**Given data:**
------------------------------------------------

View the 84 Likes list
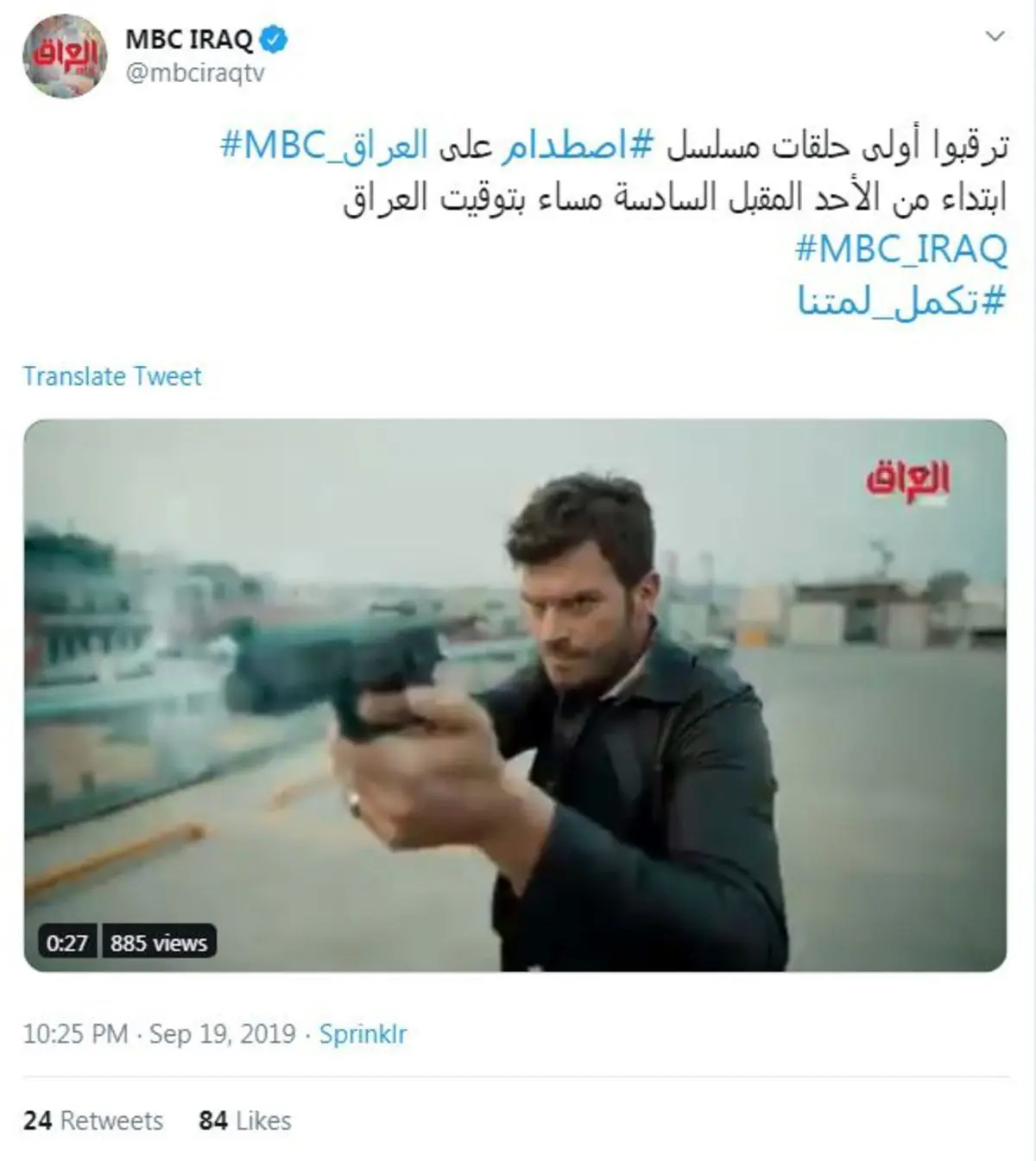Screen dimensions: 1036x1161 pos(245,1120)
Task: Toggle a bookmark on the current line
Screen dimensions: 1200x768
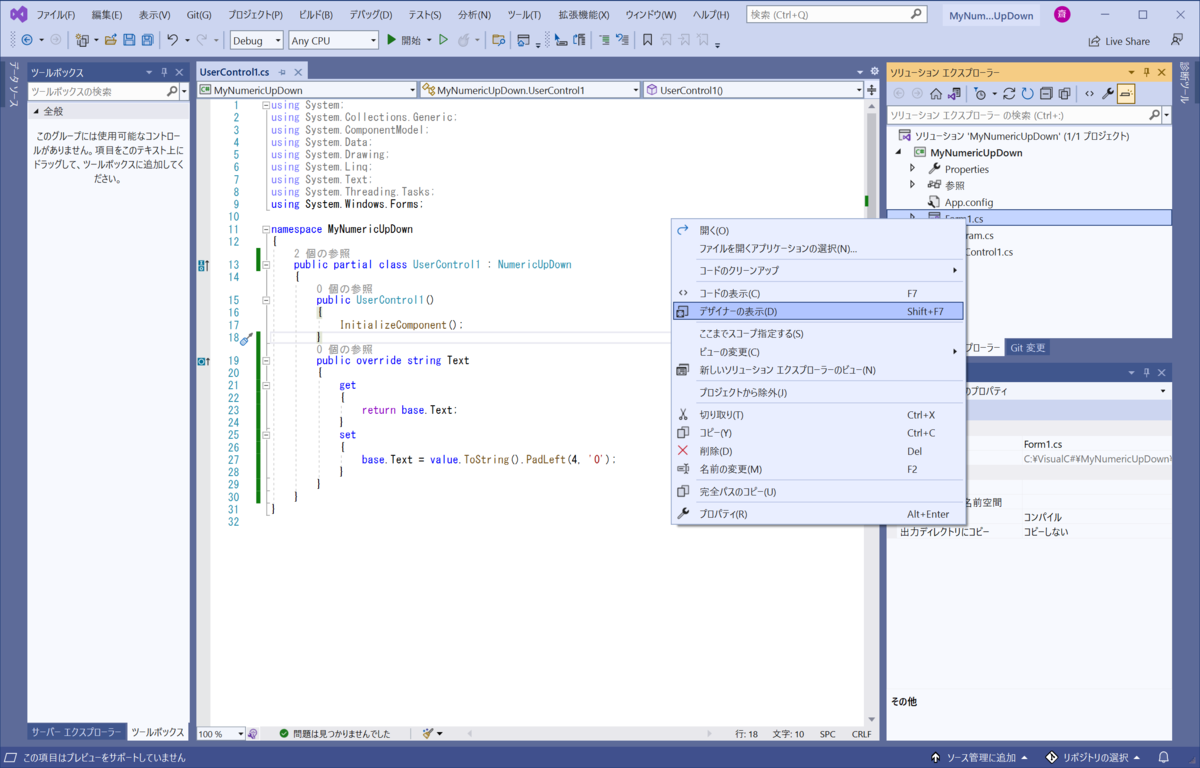Action: click(x=648, y=40)
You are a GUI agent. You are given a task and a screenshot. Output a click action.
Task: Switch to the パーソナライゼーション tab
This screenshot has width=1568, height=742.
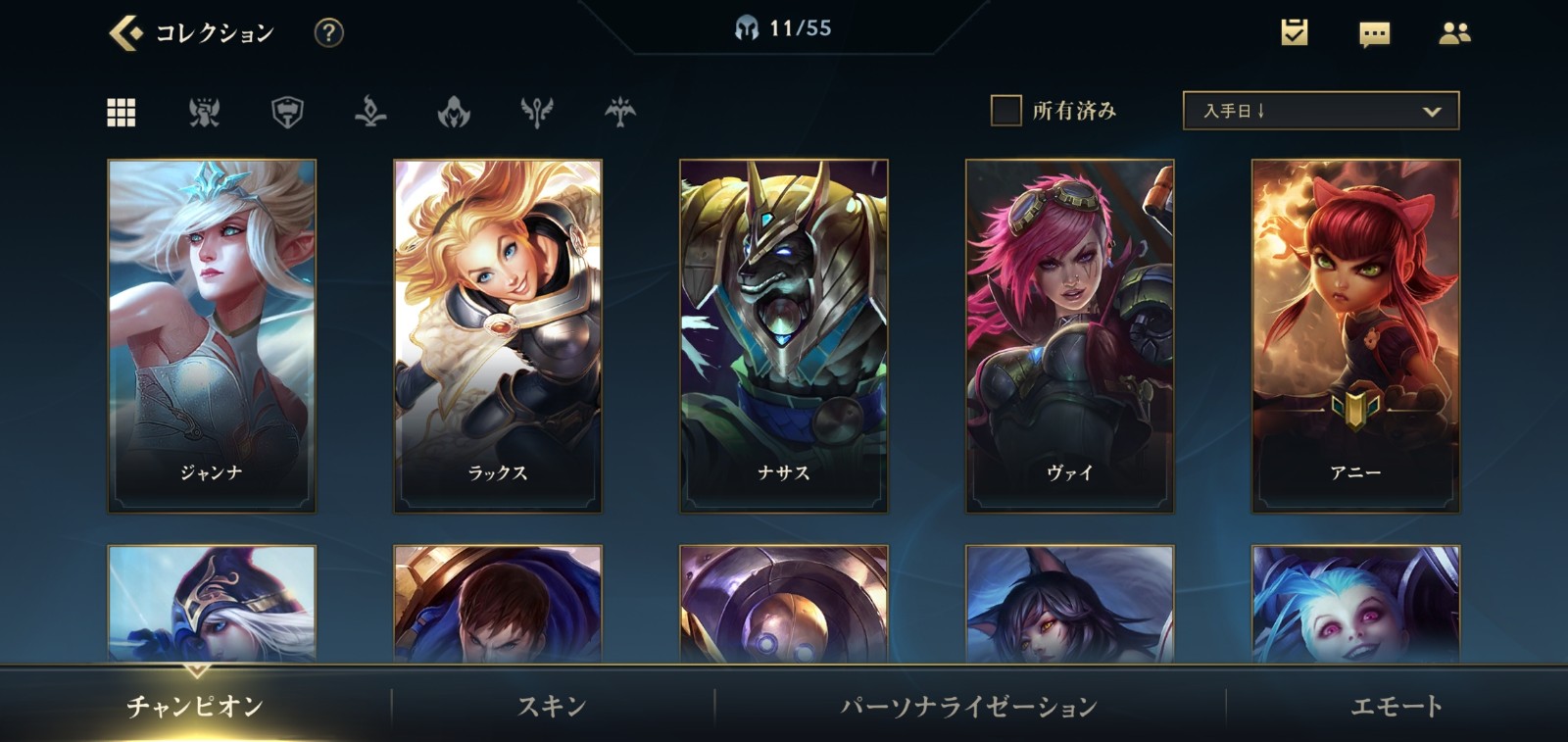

------------------------------------------------

**The task:** Every line above that carries the string "screenshot" should be copied.

**Task output:**
You are a GUI agent. You are given a task and a screenshot. Output a click action.
This screenshot has width=1568, height=742.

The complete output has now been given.